Dataset rows:
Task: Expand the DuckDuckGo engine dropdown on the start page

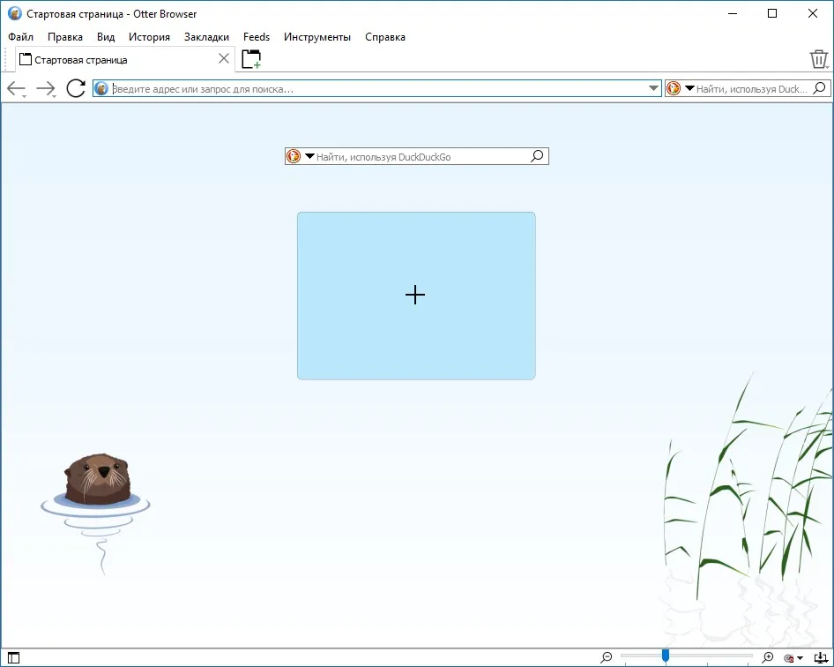Action: (309, 156)
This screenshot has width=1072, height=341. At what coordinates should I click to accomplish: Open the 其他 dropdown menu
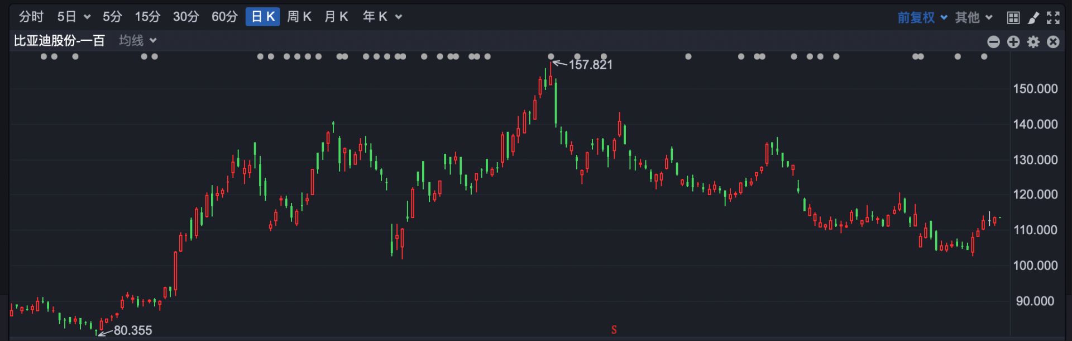(x=974, y=17)
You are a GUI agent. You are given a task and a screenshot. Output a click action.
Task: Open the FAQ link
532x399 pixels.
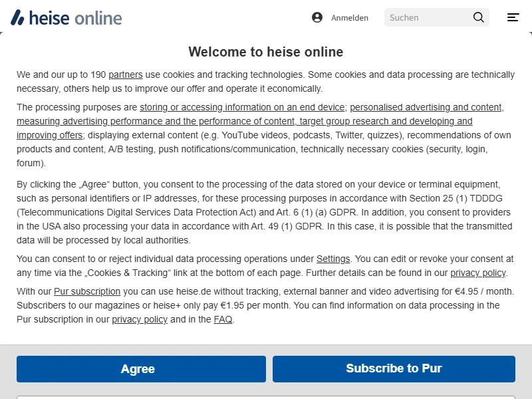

Requirements: Write out the entries above word for word, omitting the pictures.

In response:
Task: Expand the DuckDuckGo engine dropdown on the start page

Action: (309, 156)
This screenshot has width=1072, height=341. At what coordinates should I click to accomplish: Open the 其他 dropdown menu
(x=974, y=17)
You are a GUI agent. You are given a task and a screenshot. Output a click action.
Task: Open the FAQ link
532x399 pixels.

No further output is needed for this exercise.